Thursday, February 18, 2016

on the unit normal vector....

“When I use a word,’ Humpty Dumpty said in rather a scornful tone, ‘it means just what I choose it to mean — neither more nor less.’

’The question is,’ said Alice, ‘whether you can make words mean so many different things.’ Through the Looking Glass, by Lewis Carroll, page 367


So let me try to correct the record.  It is true that for a parametric curve r(t), the velocity vector v(t)=r'(t) is simply related to the unit tangent vector T(t)=r'(t)/||r'(t)||=v(t)/||v(t)||.  And it's also true that the acceleration vector is a(t)=v'(t)=r"(t).  While grading the exam I saw about fifty wishful but incorrect statements to the effect that there is a simple relationship between the unit normal vector and the acceleration:  N(t)=a(t)/||a(t)|| BUT THIS IS INCORRECT.

Like Humpty Dumpty, we can define things to mean whatever we want, and a(t)/||a(t)|| is a perfectly good unit vector. The people who thought of the unit normal vector as something useful were looking for more.

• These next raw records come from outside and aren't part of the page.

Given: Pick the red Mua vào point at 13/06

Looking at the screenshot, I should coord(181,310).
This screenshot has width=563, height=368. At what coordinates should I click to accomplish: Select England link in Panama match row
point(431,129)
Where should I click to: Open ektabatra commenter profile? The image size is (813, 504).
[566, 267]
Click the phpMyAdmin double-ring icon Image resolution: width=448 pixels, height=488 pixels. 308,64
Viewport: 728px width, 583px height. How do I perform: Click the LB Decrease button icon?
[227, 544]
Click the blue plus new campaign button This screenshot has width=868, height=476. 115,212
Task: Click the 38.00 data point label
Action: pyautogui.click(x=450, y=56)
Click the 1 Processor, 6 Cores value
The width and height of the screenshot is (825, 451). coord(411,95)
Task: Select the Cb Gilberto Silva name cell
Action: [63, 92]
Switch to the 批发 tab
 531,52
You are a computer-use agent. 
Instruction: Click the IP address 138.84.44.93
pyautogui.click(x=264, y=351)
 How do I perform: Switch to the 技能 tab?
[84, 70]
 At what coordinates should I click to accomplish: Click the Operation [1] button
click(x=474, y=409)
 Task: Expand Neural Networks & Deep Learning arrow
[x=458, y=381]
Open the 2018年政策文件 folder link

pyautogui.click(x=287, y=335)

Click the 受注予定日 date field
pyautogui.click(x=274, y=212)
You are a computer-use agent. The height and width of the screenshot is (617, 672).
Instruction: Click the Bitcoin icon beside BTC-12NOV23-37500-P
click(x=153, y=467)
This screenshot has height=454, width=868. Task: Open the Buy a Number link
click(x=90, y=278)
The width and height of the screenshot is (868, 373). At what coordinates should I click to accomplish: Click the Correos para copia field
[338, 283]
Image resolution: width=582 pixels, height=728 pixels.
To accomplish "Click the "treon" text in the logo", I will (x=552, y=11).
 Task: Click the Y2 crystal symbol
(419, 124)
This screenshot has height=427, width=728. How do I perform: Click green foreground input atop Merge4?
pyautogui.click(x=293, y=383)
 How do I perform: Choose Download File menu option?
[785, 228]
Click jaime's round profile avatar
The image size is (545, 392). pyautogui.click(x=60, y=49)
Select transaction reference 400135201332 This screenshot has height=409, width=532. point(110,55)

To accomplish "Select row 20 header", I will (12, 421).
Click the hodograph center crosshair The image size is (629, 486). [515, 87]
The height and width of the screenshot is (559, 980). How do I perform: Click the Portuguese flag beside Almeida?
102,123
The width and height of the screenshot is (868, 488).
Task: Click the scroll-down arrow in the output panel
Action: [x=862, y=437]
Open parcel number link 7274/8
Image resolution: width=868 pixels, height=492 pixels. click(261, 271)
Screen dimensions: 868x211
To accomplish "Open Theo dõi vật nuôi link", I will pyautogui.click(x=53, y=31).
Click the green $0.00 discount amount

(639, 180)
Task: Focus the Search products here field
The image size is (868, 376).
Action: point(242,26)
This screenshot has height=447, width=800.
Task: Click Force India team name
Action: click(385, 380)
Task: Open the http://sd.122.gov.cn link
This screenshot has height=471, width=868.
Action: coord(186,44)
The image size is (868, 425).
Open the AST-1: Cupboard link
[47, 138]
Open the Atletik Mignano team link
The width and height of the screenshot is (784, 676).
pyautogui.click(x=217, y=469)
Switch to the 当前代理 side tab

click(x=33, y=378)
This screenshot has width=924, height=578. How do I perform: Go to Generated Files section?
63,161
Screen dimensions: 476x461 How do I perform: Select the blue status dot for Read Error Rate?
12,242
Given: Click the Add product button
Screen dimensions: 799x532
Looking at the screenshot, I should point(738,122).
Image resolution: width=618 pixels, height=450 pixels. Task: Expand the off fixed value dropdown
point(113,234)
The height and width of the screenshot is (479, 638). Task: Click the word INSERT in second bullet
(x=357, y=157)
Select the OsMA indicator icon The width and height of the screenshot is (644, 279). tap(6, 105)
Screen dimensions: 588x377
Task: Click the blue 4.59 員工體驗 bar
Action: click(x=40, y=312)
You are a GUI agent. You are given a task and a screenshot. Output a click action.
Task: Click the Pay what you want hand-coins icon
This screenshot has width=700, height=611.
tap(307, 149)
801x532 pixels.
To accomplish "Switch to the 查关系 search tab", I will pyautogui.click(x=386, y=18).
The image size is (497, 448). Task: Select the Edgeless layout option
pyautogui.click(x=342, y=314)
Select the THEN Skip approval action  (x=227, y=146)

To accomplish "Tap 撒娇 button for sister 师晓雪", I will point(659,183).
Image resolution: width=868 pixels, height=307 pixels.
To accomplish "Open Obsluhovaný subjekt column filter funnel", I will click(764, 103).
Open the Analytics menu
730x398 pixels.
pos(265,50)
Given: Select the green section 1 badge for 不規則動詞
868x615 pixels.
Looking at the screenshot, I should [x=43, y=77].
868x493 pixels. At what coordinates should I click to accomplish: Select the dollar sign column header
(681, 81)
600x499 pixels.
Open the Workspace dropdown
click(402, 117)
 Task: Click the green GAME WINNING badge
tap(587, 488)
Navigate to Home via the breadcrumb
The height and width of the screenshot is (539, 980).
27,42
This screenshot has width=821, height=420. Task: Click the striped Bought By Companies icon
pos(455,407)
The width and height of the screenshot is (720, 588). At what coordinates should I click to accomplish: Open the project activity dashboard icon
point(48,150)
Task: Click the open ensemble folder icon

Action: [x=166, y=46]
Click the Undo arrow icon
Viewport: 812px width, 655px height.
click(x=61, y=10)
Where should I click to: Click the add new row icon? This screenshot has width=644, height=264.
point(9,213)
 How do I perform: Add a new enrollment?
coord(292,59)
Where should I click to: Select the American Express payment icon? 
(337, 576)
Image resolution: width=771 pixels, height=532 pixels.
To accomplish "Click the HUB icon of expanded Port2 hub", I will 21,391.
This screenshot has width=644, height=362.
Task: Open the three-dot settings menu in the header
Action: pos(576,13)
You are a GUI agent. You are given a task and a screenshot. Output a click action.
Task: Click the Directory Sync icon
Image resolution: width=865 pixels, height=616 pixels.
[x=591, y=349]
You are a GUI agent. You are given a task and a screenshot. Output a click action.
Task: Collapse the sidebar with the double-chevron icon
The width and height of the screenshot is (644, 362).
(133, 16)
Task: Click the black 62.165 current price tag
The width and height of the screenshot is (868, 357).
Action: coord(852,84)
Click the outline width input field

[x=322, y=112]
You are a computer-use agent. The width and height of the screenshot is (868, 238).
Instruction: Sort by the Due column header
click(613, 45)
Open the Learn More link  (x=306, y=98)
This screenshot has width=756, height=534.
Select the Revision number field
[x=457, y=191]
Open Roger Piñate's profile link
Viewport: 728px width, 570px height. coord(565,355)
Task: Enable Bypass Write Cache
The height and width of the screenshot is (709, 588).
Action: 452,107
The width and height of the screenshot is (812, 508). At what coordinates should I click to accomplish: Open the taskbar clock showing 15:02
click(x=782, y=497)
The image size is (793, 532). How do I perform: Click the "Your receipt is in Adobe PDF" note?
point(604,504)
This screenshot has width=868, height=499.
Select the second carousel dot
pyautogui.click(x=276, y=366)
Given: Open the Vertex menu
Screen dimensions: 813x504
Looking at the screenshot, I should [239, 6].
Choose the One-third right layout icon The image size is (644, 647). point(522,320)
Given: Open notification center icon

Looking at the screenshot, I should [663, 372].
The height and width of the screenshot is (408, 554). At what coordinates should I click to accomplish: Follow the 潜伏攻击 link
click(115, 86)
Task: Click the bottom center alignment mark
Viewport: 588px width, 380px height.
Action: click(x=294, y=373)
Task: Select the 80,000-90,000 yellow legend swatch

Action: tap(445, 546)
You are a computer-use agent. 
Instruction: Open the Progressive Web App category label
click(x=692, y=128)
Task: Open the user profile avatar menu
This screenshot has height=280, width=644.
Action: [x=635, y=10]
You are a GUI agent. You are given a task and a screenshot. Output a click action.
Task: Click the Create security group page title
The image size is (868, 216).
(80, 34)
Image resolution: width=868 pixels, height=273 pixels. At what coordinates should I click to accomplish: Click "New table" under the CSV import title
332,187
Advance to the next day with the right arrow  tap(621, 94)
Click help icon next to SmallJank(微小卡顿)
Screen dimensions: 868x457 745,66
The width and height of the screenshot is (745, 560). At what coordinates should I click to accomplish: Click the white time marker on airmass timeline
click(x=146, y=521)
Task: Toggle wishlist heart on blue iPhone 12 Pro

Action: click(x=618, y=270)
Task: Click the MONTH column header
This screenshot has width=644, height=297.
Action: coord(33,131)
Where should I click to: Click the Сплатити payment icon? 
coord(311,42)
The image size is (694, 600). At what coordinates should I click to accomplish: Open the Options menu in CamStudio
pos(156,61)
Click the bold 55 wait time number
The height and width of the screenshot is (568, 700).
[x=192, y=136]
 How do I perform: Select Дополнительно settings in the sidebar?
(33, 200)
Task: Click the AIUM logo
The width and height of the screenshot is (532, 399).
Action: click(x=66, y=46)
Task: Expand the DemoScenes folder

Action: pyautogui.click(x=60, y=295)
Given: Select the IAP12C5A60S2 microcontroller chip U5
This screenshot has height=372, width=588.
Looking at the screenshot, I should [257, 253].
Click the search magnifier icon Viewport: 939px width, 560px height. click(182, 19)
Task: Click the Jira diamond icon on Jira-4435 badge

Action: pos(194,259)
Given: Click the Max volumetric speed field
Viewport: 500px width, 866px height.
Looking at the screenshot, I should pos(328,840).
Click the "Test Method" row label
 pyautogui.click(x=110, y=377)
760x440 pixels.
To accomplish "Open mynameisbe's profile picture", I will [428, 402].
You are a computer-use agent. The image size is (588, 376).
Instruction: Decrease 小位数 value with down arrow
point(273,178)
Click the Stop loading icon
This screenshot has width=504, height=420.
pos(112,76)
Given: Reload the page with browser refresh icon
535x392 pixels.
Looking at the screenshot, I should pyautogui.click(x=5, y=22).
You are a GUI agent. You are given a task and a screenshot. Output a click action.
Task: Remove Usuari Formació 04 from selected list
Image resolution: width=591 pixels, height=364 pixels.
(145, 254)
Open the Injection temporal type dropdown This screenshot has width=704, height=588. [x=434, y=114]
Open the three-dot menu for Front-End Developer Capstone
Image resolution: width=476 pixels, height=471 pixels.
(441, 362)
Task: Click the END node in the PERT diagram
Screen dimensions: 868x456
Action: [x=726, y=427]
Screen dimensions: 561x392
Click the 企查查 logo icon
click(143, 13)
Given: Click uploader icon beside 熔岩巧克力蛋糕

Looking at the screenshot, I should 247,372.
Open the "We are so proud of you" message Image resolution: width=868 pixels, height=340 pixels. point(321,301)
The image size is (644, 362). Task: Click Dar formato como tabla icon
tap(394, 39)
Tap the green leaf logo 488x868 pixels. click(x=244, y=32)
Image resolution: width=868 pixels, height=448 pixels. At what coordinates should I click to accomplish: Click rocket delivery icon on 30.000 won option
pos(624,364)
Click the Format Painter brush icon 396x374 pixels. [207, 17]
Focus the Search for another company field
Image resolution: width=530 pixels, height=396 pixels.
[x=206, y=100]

They wanted N(t) to point in the direction that v(t) is turning toward AND to be orthogonal to v(t).  Unfortunately for the sake of simplicity a(t) can't do this job.  This is easy to see: sometimes a(t) points in the same direction that v does, for instance when v is increasing in magnitude but doesn't change direction.  In order to get what we need, we need to define a different unit vector N(t)=T'(t)/||T'(t)||, which is always perpendicular to the direction of motion.